Instructions to follow: The lines needed are those from the start of the records through the line holding "Task: Open the chat notifications icon", each copied exactly.

Records to process:
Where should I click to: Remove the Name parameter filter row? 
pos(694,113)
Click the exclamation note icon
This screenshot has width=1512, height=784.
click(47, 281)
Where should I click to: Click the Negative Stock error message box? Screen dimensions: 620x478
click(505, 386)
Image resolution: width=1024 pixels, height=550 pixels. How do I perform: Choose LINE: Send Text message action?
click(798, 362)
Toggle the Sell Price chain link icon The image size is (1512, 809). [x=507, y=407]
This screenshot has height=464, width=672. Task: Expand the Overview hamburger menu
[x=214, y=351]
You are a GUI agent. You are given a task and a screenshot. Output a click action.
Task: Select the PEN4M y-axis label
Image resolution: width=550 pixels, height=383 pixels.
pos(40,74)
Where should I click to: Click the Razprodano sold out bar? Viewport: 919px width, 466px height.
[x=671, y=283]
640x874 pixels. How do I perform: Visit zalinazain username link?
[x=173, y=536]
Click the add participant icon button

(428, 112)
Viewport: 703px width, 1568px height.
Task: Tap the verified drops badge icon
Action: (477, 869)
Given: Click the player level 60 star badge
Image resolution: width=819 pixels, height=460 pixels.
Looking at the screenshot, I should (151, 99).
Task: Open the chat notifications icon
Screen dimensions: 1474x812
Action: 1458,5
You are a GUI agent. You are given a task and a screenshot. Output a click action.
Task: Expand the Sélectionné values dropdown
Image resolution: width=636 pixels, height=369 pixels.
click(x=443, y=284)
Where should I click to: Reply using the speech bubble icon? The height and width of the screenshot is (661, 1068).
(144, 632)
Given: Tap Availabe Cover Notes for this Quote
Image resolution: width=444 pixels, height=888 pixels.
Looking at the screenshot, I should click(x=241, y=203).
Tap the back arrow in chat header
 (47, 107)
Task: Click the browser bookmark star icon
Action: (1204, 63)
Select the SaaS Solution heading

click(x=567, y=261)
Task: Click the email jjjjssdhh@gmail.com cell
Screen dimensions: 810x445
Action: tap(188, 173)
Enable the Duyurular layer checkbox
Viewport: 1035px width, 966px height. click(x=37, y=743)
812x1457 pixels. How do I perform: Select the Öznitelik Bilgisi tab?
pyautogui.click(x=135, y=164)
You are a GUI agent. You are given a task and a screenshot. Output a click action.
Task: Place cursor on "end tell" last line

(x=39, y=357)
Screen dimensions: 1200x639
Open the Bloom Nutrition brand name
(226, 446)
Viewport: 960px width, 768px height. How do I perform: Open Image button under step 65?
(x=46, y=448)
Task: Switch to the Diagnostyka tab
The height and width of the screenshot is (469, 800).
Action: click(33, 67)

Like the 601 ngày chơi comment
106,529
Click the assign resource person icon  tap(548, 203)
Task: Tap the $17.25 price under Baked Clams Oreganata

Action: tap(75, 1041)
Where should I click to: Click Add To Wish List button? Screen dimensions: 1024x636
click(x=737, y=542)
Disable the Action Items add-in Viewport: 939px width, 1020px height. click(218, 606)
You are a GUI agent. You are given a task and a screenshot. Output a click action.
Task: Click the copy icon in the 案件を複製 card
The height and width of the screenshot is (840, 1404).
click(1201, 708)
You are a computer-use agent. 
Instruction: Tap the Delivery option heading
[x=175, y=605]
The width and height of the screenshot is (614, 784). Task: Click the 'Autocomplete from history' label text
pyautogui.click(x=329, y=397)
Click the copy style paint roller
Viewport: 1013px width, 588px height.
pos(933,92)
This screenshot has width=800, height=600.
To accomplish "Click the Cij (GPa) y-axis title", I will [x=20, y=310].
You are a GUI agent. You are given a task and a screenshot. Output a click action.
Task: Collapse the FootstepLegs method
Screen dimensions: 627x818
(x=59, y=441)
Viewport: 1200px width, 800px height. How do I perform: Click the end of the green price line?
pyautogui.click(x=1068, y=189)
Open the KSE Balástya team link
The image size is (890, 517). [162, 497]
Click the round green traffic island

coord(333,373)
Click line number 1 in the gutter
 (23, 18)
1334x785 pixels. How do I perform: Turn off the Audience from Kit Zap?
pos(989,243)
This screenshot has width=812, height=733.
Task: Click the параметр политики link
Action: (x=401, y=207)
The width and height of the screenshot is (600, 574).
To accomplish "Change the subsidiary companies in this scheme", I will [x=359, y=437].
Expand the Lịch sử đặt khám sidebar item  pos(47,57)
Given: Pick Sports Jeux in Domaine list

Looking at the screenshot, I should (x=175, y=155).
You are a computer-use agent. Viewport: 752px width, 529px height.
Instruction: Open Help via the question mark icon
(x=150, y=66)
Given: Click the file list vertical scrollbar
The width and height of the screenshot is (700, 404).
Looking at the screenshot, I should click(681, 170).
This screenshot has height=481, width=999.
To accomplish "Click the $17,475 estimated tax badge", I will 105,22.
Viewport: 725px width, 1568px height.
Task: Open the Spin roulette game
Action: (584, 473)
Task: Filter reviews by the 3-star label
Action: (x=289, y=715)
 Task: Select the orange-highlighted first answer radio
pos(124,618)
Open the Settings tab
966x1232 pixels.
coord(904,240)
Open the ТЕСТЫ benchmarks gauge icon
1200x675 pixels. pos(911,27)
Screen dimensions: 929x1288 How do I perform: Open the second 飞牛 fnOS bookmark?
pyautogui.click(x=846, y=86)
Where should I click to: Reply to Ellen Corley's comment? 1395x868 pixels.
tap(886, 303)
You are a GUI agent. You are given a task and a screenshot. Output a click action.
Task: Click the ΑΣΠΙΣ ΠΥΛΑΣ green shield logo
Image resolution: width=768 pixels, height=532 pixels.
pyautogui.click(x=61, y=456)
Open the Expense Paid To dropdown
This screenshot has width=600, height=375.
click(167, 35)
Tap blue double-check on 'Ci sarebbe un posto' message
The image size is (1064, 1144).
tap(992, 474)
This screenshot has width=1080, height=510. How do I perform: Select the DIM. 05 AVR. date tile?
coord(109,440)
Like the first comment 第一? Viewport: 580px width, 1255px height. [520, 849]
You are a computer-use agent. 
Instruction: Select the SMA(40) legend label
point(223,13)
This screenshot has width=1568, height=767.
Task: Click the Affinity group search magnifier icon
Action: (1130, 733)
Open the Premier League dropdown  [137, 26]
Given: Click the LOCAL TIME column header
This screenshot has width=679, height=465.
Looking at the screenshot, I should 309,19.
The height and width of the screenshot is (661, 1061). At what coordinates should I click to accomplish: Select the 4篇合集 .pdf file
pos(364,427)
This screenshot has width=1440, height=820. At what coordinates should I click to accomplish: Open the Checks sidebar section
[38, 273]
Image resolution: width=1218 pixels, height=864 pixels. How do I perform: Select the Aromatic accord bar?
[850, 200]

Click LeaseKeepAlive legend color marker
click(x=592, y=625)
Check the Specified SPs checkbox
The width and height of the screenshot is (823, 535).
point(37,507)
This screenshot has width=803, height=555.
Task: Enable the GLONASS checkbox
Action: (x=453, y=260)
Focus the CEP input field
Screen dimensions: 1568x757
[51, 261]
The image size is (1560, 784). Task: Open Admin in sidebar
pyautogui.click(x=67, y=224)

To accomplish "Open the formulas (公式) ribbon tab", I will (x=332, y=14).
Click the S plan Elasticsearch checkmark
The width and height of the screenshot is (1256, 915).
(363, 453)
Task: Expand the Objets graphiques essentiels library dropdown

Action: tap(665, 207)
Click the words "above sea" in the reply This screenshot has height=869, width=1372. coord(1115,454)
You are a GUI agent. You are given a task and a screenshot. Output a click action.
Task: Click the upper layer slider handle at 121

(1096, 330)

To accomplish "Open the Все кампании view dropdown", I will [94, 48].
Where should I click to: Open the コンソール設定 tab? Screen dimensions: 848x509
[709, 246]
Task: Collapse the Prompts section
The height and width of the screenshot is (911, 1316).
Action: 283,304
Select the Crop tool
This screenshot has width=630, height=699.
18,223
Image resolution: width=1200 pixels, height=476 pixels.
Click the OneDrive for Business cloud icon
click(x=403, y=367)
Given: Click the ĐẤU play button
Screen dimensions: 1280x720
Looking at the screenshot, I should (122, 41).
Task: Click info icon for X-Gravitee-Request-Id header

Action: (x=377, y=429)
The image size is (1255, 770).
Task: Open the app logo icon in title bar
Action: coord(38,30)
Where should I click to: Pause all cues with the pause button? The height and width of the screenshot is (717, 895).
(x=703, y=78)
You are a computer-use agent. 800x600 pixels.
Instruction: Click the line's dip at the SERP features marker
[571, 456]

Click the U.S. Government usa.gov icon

Answer for this exercise:
Where should I click to: Remove the Name parameter filter row? 
pos(694,113)
Click the exclamation note icon
This screenshot has width=1512, height=784.
click(47, 281)
Where should I click to: Click the Negative Stock error message box? Screen dimensions: 620x478
click(505, 386)
Image resolution: width=1024 pixels, height=550 pixels. How do I perform: Choose LINE: Send Text message action?
click(798, 362)
Toggle the Sell Price chain link icon The image size is (1512, 809). [x=507, y=407]
This screenshot has height=464, width=672. Task: Expand the Overview hamburger menu
[x=214, y=351]
You are a GUI agent. You are given a task and a screenshot. Output a click action.
Task: Select the PEN4M y-axis label
Image resolution: width=550 pixels, height=383 pixels.
pos(40,74)
Where should I click to: Click the Razprodano sold out bar? Viewport: 919px width, 466px height.
[x=671, y=283]
640x874 pixels. How do I perform: Visit zalinazain username link?
[x=173, y=536]
Click the add participant icon button

(428, 112)
Viewport: 703px width, 1568px height.
Task: Tap the verified drops badge icon
Action: (477, 869)
Given: Click the player level 60 star badge
Image resolution: width=819 pixels, height=460 pixels.
Looking at the screenshot, I should (151, 99).
Task: Open the chat notifications icon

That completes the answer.